Bank scam warning
She was young, clued up and knew all about phone scams but she still got ripped off in a ‘double bluff’ scam. That’s a scam where the scammer is questioned by the victim who then to prove they are genuine passes them to a so-called official who gives them a crime reference number and helps them by overcome their fears. And it was all set up by an apparent email from Hermes the delivery people.
The Guardian’s Anna Timms has given some advice to a reader who had fallen for the scam and who has not been re-imbursed by her bank. She said in part of her conclusion: “I believe that the bank’s security processes were inadequate in your case, given that it has far more awareness of scammer tactics than the average customer. Despite the fact that the name on the recipient account did not match the name you thought you were paying, and that the transactions in and out of your account were highly unusual, it did not attempt to block them and question you further.”
The reader said: “It began with two texts, purportedly from Hermes and six days apart, requiring two £1.50 admin fees to reschedule two missed deliveries. Since I was expecting a Hermes delivery of a sofa, I wasn’t suspicious, and I used the link to pay the two fees with my Revolut and Nationwide debit cards.

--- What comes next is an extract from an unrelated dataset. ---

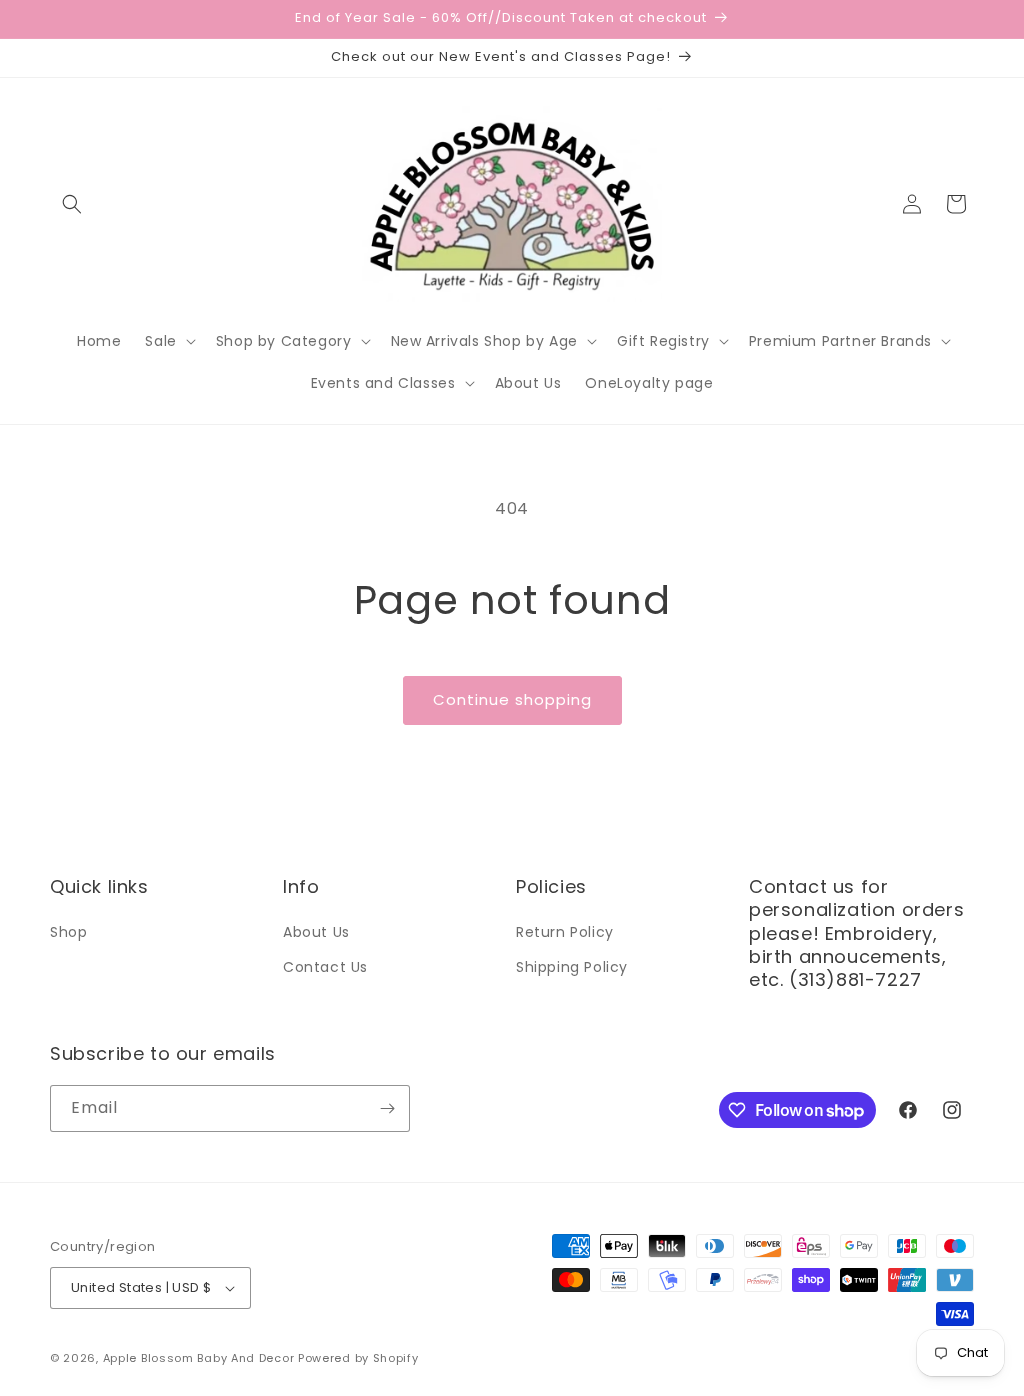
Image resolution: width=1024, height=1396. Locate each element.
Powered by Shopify (358, 1358)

“Three days later I was called by an agent claiming to be from Revolut, who told me my account had been compromised by a phishing attack. I was then contacted by a caller who said they were from Nationwide. I checked the phone number on Google and it appeared to be genuine. I was told I was being transferred to the “national fraud agency” and given a case number. Eventually, with plausible explanations, they persuaded me to move £20,000 from my Nationwide to my Revolut account, and then to another newly opened account in my name.
“Several generic scam alerts did pop up on the Revolut app, but the caller reassured me it was because it was a new account. At this point I was crying, but I was so caught up in trying to escape the first phishing scam and the belief that they were helping me that I did what they said. By the time I realised I had been scammed, the money was gone.”
A number of cases have now come to light involving victims with Revolut bank accounts. The Mirror reported on 26-year-old Alina Portnova who fell for the same con this time with fraudsters telling her to move cash from her Barclays account acter crooks had tried to access it. Once the £5,672 was moved the fake bank officials asked her to move the cash into a safe holding account and from there they moved the money to their own bank – where ever that is.
Other cases include customers with HSBC and Lloyds bank accounts and the victims tend to be young women. In some cases, Revolut have repaid the stolen money but none for the case that Anna Timms investigated.
That’s because they haven’t signed up to the bank voluntary scheme, called the Contingent Reimbursement Model (CRM), that require signatory banks to detect and prevent payment scams and to compensate the soaring numbers of fraud victims who have not been unduly negligent. Clearly something is wrong here – with the advice being never accept a phone call from a bank claiming your account has been compromised until you get definitive proof it is genuine.